Oracle and SAP -- two traditional core supporters of Sun Solaris -- have yet to made public statements. However, Dana Gardner, a senior analyst with IT research firm The Yankee Group, predicted a future in which Oracle promotes Unbreakable Open Solaris. The analyst also suggested SAP packaged with Open Solaris for SMBs could also be a potent combination.

"Sun has the opportunity to redefine what's the best new mix of build and buy -- not build or buy -- for both enterprises and ISVs," Gardner told internetnews.com. "If exposing many valuable parts of Solaris 10 through an open source license allows operations-minded developers to gain higher performance for their applications in production, this is good. Too much emphasis in open source has been on up-front costs, and not enough on integrity and performance that will cut total costs over time."

Gardner also commented that the embedded market in particular is seeking consolidation, and an open source Solaris will bear careful comparison to Linux in real-time applications.

"And we should not just compare Open Solaris to Linux, we should also carefully compare it to Windows Server System," Gardner said. "On issues of datacenter performance, security, and cost over time, those Unix shops considering a move to Windows should take a hard look at Solaris and Open Solaris in tandem."

While a broader acceptance by the open source community was sorely missing at the OpenSolaris.org launch, some distributions are hoping to bridge the gap. In its weekly newsletter, Gentoo said it is planning to add OpenSolaris support to its Portage software platform.

"Pieter Van den Abeele has been working closely with Sun's management, legal and engineering teams to prepare this move," Gentoo said in its newsletter. "Gentoo will be leveraging the hard work of long-time Solaris users and Gentoo Developers-in-training Sunil Kumar and Jason Wohlgemuth, whose 'Portaris' project has been running on top of Solaris 9 and 10 builds for quite a while already."

Michael Dortch, a principal analyst with IT consultancy Robert Frances Group said that now that Solaris is well on the road to being an open source offering, Sun would do well to embrace Linux instead of fighting it.

Task brief => Revise the part of the article on open source Solaris that opens with the words containing "While a broader" and closes with "of fighting it.", replacing "newsletter" with "bulletin".

Data =>
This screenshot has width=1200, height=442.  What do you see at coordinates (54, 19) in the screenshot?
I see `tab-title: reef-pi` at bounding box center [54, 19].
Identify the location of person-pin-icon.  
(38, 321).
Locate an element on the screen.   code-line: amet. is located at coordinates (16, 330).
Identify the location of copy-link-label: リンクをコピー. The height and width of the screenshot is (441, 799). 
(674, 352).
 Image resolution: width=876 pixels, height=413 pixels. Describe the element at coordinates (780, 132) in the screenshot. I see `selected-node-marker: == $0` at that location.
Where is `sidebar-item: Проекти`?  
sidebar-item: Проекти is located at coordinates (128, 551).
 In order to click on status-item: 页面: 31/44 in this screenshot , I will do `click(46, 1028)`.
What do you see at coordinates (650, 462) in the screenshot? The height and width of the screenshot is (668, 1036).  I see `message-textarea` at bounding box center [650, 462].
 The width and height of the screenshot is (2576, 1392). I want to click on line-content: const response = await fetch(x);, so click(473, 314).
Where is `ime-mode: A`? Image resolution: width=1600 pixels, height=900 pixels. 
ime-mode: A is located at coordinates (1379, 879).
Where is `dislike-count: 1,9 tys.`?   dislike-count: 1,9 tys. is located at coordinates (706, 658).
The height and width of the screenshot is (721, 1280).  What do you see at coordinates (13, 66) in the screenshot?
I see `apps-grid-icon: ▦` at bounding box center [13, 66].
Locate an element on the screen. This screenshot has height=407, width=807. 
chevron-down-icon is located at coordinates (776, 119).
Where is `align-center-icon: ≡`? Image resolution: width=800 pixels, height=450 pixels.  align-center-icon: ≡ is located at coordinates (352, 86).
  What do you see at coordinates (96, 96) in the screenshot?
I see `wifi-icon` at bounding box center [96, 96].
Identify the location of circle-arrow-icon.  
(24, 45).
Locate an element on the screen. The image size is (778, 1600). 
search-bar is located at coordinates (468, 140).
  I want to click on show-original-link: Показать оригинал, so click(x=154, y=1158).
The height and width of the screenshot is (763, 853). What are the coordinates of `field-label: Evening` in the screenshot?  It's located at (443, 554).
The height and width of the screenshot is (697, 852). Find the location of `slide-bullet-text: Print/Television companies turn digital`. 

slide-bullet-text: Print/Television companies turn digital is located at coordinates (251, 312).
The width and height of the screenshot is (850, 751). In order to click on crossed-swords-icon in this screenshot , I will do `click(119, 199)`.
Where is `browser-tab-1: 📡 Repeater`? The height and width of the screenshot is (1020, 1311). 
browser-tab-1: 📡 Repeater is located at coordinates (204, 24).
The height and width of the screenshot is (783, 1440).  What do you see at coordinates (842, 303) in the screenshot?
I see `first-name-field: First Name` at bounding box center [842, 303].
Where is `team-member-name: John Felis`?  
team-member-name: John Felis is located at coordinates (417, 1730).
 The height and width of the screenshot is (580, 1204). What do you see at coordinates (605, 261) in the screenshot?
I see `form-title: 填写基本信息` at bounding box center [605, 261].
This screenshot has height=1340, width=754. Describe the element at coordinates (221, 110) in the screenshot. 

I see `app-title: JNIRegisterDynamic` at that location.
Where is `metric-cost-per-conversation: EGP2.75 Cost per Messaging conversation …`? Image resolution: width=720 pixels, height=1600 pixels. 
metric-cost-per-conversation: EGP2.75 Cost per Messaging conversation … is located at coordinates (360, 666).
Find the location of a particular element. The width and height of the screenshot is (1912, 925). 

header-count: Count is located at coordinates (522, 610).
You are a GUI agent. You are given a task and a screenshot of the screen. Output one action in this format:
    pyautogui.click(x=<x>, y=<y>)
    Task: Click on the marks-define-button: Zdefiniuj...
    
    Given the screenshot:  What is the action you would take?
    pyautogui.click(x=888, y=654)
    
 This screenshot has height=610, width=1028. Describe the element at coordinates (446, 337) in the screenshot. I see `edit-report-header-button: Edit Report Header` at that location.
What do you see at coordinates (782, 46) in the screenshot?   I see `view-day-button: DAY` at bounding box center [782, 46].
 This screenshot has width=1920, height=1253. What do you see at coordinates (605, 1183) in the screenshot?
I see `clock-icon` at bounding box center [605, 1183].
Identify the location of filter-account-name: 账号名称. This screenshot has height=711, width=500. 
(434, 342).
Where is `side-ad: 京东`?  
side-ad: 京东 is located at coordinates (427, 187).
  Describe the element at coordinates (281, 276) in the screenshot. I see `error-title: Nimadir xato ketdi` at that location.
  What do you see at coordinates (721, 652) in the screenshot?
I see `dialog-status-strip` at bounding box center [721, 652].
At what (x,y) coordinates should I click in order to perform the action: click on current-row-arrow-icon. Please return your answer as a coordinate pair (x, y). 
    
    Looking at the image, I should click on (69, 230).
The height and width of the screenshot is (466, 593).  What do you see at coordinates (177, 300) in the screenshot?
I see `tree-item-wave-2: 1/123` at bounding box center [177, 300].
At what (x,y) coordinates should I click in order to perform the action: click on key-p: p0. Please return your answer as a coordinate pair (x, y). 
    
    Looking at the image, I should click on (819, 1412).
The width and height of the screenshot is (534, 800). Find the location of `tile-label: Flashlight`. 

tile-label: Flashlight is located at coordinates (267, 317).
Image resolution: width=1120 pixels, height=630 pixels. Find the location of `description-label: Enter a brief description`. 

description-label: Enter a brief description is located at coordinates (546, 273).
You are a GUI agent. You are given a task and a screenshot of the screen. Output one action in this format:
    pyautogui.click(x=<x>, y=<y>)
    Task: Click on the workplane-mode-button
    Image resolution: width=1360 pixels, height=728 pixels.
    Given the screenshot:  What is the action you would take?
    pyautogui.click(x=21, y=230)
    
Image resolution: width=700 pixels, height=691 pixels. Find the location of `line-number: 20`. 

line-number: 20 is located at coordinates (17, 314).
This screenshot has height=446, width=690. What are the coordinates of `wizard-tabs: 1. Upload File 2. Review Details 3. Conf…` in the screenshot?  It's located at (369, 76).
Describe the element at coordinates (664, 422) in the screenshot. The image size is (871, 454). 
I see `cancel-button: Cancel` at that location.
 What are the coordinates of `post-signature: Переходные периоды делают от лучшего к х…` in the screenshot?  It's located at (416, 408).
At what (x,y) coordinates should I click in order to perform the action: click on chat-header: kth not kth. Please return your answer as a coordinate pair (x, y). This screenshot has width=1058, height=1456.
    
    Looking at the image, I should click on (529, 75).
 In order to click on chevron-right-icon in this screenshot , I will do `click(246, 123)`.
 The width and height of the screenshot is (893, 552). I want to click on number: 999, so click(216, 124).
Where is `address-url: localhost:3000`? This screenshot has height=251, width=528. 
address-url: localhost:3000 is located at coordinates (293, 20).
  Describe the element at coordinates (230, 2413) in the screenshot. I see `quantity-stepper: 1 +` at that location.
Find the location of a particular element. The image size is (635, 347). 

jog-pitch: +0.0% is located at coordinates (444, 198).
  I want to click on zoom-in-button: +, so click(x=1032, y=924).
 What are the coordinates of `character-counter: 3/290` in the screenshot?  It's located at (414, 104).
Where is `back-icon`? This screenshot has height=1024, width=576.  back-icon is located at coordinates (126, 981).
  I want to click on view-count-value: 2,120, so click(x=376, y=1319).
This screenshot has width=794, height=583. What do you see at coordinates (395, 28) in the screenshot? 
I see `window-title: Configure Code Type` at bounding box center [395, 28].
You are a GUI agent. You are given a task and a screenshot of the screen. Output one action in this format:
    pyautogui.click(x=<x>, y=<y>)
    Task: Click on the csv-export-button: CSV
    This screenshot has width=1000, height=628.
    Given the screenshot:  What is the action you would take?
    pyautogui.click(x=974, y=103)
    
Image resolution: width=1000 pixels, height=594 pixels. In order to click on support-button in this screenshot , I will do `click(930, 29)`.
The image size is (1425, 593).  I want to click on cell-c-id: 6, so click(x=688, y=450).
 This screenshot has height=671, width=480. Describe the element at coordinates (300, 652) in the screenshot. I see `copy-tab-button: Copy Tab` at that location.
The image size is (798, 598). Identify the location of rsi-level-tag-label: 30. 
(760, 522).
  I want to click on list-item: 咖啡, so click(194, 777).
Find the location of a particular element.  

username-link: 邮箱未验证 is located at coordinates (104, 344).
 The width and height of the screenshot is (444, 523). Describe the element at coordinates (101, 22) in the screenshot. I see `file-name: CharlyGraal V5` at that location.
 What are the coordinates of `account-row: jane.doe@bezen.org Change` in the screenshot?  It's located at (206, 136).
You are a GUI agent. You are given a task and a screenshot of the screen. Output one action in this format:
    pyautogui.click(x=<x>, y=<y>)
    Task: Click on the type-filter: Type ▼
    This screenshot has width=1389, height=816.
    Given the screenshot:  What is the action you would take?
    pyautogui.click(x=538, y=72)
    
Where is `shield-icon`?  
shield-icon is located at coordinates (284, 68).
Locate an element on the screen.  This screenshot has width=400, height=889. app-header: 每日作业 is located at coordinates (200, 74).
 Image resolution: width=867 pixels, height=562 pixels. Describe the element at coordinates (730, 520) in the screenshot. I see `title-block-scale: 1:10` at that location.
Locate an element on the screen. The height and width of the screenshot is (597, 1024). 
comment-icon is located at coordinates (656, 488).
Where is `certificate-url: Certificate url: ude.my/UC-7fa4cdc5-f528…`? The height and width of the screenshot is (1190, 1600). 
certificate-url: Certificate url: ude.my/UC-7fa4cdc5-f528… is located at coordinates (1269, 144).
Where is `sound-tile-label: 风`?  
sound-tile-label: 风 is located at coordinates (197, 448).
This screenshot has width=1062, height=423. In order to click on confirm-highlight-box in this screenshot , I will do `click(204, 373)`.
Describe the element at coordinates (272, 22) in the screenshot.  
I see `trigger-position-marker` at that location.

The completed task =>
While a broader acceptance by the open source community was sorely missing at the OpenSolaris.org launch, some distributions are hoping to bridge the gap. In its weekly bulletin, Gentoo said it is planning to add OpenSolaris support to its Portage software platform.

"Pieter Van den Abeele has been working closely with Sun's management, legal and engineering teams to prepare this move," Gentoo said in its bulletin. "Gentoo will be leveraging the hard work of long-time Solaris users and Gentoo Developers-in-training Sunil Kumar and Jason Wohlgemuth, whose 'Portaris' project has been running on top of Solaris 9 and 10 builds for quite a while already."

Michael Dortch, a principal analyst with IT consultancy Robert Frances Group said that now that Solaris is well on the road to being an open source offering, Sun would do well to embrace Linux instead of fighting it.